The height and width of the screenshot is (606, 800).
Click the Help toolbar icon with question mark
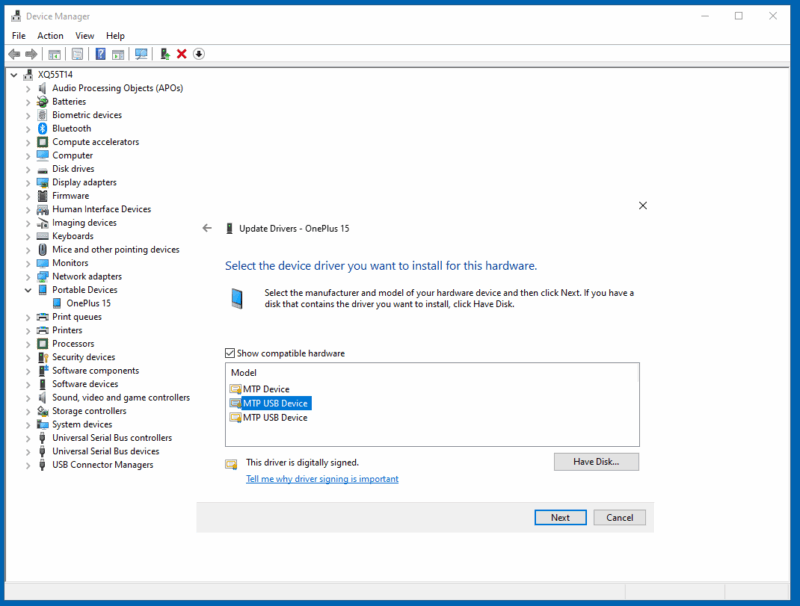[100, 54]
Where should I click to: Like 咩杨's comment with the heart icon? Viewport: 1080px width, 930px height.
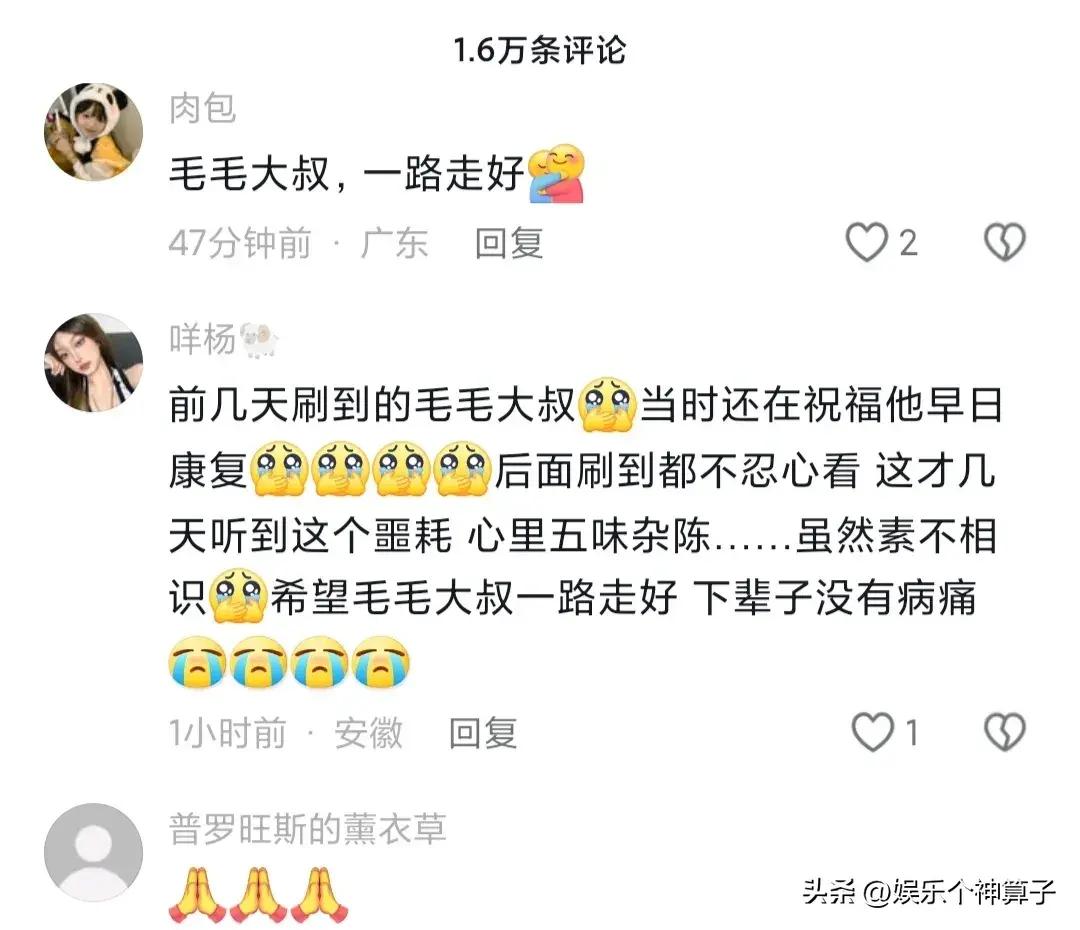[872, 732]
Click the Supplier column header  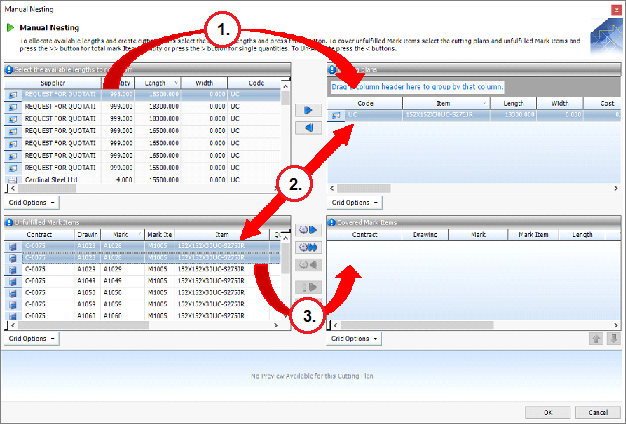(60, 82)
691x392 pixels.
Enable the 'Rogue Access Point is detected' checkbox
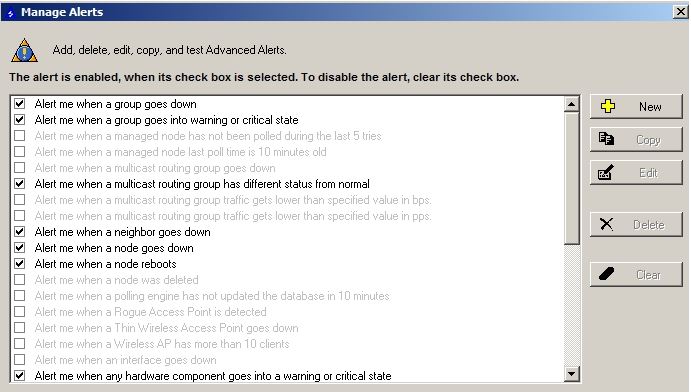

Assigned task
Write out exactly the lines from the one containing "691x392 pixels." through the end of the entries, both included. Pictures are not copied.

Response box
691x392 pixels.
Enable the 'Rogue Access Point is detected' checkbox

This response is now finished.